ぶつぞうな日々 part III

大好きな仏像への思いを綴ります。知れば知るほど分からないことが増え、ますます仏像に魅了されていきます。

【京都】東福寺の仏像~近畿文化会の臨地講座にて非公開の仏像を拝む~

 2022年2月、近畿文化会の臨地講座「東福寺の仏像」に参加。時折雪の舞い散る中、龍谷大学の神田政章先生の解説のもと、東福寺に残る多くの仏像を拝観させていただいた。「京都冬の旅」で公開中だった法堂と三門に加えて、普段非公開の光明宝殿、国宝龍吟庵、永明院、南明院などを参拝。平安以降の仏像や頂相など、多様な尊像を拝ませていただいた。

 「東福寺に仏像? 紅葉ではなく?」と思う方もおられるかと。東福寺といえば、通天橋の紅葉。そして、明兆の涅槃図や堂本印象の天井の蒼雲龍図が有名だ。

 しかし、実は、仏像の宝庫だったのである! その理由として、創建時の東福寺が禅、真言、天台の三宗兼学の道場だったこと、また、法性寺や万寿寺、三聖寺の仏像が残ることを神田先生は指摘された。度重なる火災で失われた宝物も多いが、残されたものも多いのだった。

 以下、神田先生が近畿文化会の会報に寄せられた論文と当日の解説内容をぎゅぎゅっとまとめて、自らの復習としたい。

東福寺とは】

 京都五山の一つ。臨済宗東福寺派大本山。嘉禎2年(1236)、摂政九条(藤原)道家が法性寺の寺地に新たに寺院の建立を発願。寺号は南都の東大寺興福寺からそれぞれ一字を取り、大寺の造営を目指した。寛元元年(1243)、円爾弁円(聖一国師 1302-80)を開山に迎え、建長7年(1255)に仏殿が落慶。五丈の釈迦如来像を中尊とし、二丈五尺の観音・弥勒菩薩像を脇侍とする。その大きさから「新大仏」と呼ばれた。文永10年(1273)大伽藍が完成。禅僧だけなく、天台・真言僧もおく、三宗兼学の道場として栄えた。

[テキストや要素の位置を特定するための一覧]
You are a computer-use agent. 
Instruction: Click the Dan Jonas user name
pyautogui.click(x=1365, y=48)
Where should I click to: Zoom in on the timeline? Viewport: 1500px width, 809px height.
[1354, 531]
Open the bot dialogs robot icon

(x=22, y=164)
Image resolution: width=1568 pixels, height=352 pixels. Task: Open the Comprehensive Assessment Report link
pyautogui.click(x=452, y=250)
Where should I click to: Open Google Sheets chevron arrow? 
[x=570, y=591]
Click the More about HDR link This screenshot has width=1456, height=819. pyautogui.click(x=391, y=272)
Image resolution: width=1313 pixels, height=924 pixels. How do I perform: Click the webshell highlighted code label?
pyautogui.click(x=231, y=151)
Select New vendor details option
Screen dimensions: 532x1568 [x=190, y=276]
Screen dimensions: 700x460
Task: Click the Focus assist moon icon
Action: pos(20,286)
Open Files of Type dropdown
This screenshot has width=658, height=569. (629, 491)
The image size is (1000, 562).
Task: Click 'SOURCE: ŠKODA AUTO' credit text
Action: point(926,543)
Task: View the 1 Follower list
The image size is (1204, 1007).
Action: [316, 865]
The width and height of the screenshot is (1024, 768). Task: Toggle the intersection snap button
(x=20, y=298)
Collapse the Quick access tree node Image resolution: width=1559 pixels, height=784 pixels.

## やること
次の(a)〜(c)がページ抜粋の内容と合っているか、それぞれ「はい」か「いいえ」で答え、判断の決め手となる本文の言葉をそのまま引用せよ。(a) 臨地講座「東福寺の仏像」は2022年2月に行われた。(b) 東福寺の寺号は東大寺と興福寺から一字ずつ取られた。(c) 仏殿の中尊は観音菩薩像である。

## 記述解答
(a) はい。「2022年2月、近畿文化会の臨地講座「東福寺の仏像」に参加」
(b) はい。「寺号は南都の東大寺興福寺からそれぞれ一字を取り」
(c) いいえ。「五丈の釈迦如来像を中尊とし」